Work instructions
Your copy should match the records exactly, except that no pictures appear in it.
─── Data for this exercise
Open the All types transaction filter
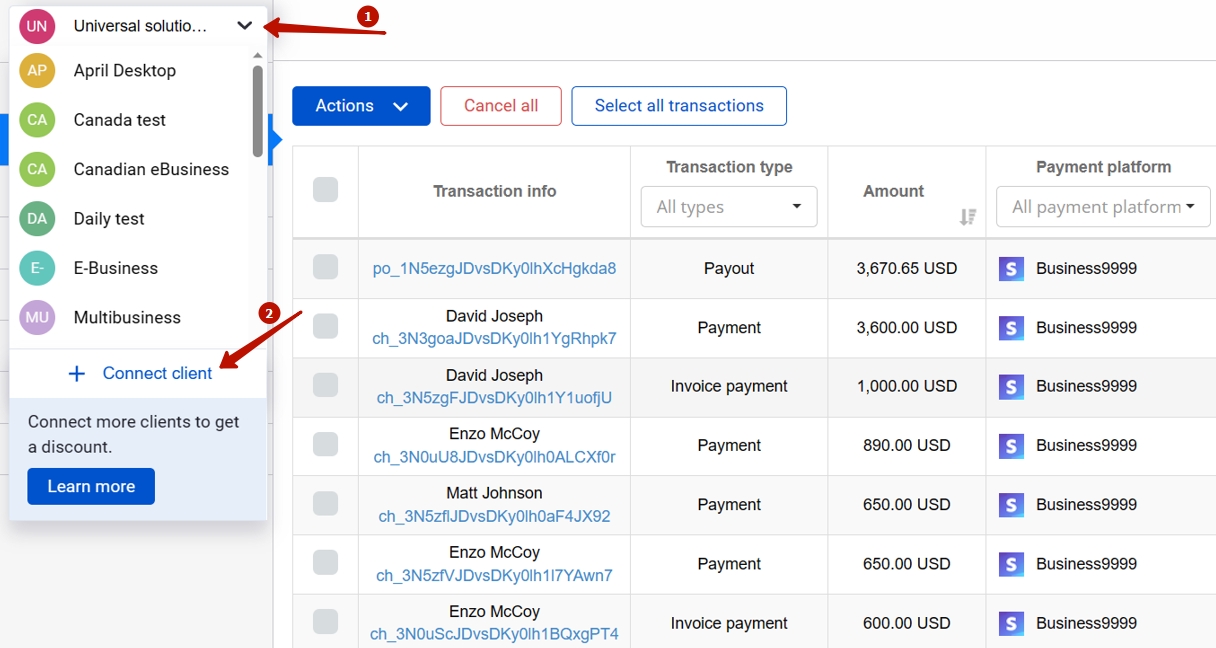Viewport: 1216px width, 648px height. tap(728, 206)
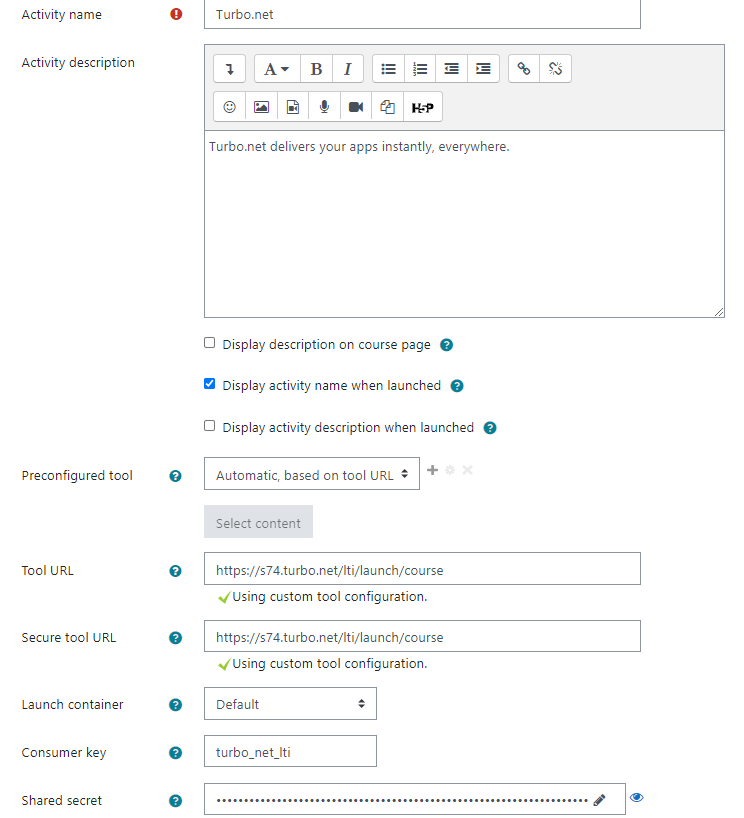This screenshot has height=818, width=744.
Task: Apply italic formatting in the editor toolbar
Action: pos(347,68)
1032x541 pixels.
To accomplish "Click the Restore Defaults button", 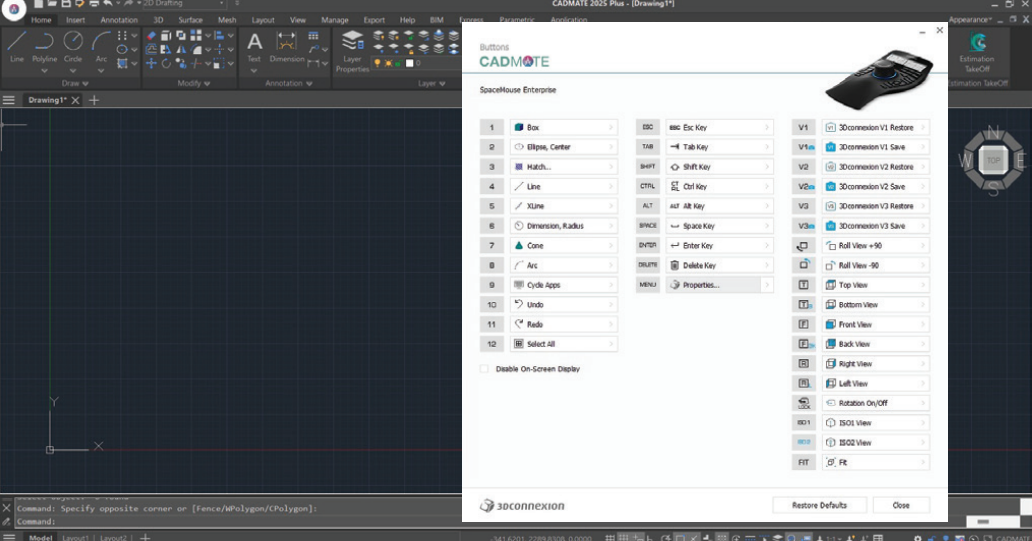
──────
Written solution
Open the All types transaction filter
Viewport: 1216px width, 648px height. tap(728, 206)
This screenshot has height=818, width=744.
Task: Apply italic formatting in the editor toolbar
Action: pos(347,68)
1032x541 pixels.
To accomplish "Click the Restore Defaults button", 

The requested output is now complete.